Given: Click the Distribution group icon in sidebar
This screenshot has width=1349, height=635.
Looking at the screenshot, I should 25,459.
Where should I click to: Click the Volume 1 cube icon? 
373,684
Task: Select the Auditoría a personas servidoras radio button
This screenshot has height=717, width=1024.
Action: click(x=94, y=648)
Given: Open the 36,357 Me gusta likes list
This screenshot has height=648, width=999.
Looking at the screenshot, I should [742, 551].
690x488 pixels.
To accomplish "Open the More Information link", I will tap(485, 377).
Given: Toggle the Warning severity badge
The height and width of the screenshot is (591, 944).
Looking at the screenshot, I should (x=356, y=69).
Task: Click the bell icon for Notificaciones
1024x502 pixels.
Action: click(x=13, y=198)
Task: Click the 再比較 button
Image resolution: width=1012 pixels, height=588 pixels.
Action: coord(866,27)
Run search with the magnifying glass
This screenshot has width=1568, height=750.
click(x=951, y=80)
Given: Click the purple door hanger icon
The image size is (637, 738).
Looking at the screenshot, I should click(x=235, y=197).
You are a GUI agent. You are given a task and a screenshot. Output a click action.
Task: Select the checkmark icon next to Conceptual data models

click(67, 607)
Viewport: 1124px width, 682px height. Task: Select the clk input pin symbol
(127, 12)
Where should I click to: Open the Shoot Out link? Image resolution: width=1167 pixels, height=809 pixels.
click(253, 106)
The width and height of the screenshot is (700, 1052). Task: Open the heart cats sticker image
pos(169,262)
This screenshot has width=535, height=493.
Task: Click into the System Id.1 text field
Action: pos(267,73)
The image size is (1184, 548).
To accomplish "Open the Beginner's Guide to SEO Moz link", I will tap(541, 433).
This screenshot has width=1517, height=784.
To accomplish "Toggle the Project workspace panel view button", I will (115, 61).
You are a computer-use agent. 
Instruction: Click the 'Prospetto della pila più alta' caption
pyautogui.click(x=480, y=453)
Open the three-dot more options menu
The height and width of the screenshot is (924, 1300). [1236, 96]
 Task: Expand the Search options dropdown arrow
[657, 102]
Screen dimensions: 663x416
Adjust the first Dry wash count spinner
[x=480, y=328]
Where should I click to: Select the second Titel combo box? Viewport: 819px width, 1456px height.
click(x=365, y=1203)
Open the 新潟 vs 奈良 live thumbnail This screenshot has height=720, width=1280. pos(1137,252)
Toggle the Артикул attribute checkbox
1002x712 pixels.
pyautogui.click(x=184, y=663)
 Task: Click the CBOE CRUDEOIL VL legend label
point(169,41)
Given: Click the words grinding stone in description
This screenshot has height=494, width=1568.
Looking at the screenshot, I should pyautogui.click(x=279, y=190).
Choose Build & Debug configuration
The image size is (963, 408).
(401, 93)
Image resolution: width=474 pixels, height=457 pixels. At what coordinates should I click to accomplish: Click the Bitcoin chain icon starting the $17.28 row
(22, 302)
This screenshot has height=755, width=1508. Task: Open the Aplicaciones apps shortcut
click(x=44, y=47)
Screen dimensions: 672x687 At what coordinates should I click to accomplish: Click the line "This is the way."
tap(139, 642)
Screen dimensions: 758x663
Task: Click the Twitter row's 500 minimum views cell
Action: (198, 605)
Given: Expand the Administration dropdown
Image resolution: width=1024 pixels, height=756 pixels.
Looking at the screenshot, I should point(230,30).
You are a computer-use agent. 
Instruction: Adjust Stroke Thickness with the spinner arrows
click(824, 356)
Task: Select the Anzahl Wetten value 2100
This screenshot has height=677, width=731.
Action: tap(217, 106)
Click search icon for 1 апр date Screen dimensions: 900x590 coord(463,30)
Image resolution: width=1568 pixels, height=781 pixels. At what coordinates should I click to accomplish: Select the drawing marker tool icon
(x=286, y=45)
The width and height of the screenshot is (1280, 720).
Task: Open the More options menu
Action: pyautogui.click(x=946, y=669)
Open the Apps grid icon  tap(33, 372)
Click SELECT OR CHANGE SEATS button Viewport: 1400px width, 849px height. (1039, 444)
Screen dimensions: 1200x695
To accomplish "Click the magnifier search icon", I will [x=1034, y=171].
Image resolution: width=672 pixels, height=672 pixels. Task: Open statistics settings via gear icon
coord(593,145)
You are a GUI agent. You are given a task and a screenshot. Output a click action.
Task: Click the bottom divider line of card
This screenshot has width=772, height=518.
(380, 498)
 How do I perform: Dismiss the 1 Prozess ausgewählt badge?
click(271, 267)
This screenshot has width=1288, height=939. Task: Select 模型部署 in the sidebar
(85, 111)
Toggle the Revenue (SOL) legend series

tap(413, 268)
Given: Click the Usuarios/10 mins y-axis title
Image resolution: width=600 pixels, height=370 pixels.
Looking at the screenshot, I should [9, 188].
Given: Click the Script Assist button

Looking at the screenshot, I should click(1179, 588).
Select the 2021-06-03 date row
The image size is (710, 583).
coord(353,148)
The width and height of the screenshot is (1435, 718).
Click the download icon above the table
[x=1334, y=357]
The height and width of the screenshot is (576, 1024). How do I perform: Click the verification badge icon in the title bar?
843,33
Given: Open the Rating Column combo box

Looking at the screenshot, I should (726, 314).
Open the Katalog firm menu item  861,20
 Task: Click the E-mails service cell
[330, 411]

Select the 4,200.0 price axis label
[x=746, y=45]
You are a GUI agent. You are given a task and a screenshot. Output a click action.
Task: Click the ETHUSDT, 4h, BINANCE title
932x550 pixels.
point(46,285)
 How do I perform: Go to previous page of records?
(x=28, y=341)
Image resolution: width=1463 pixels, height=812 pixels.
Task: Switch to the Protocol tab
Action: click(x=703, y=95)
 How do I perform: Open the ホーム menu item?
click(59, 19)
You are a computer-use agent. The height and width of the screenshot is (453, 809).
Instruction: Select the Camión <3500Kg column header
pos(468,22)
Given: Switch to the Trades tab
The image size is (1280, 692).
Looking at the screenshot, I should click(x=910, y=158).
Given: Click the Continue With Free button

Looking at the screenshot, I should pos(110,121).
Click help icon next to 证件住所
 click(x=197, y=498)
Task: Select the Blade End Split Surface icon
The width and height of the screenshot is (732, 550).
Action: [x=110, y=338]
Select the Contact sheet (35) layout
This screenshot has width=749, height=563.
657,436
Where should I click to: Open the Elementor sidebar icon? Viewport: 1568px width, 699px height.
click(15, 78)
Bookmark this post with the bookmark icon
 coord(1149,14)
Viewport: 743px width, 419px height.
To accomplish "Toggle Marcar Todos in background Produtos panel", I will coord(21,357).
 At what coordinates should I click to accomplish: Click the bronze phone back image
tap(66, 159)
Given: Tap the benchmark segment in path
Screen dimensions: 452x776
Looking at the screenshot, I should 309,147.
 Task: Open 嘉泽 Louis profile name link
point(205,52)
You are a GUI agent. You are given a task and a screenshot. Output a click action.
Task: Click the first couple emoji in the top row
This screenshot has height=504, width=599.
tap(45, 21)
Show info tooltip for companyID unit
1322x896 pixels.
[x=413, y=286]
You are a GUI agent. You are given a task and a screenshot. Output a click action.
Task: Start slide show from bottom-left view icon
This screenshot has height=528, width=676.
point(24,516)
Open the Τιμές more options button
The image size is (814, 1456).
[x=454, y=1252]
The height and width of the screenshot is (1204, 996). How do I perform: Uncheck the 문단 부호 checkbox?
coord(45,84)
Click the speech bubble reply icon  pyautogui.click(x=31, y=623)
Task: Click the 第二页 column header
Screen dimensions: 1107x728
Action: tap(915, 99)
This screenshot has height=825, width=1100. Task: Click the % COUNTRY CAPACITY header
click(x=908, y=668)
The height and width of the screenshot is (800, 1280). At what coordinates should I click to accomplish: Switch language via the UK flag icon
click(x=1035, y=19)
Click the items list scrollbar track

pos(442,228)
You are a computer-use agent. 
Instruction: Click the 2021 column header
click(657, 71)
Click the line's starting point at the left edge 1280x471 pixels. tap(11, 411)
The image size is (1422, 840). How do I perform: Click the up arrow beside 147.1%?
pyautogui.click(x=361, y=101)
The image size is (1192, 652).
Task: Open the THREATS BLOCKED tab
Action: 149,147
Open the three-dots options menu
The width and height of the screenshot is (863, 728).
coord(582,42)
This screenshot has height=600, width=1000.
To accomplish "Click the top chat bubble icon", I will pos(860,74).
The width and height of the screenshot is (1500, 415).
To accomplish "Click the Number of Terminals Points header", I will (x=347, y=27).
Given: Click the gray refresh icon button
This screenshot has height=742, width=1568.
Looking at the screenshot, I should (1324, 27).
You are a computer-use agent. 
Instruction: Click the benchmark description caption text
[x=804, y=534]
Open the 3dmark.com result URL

--*--

• [Required work]:
Out of the material above, output word for word the line with "This screenshot has height=648, width=999.", the line with "Task: Click the 再比較 button", and all lines between them, with nothing else.

• [Written answer]:
This screenshot has height=648, width=999.
Looking at the screenshot, I should [742, 551].
690x488 pixels.
To accomplish "Open the More Information link", I will tap(485, 377).
Given: Toggle the Warning severity badge
The height and width of the screenshot is (591, 944).
Looking at the screenshot, I should (x=356, y=69).
Task: Click the bell icon for Notificaciones
1024x502 pixels.
Action: click(x=13, y=198)
Task: Click the 再比較 button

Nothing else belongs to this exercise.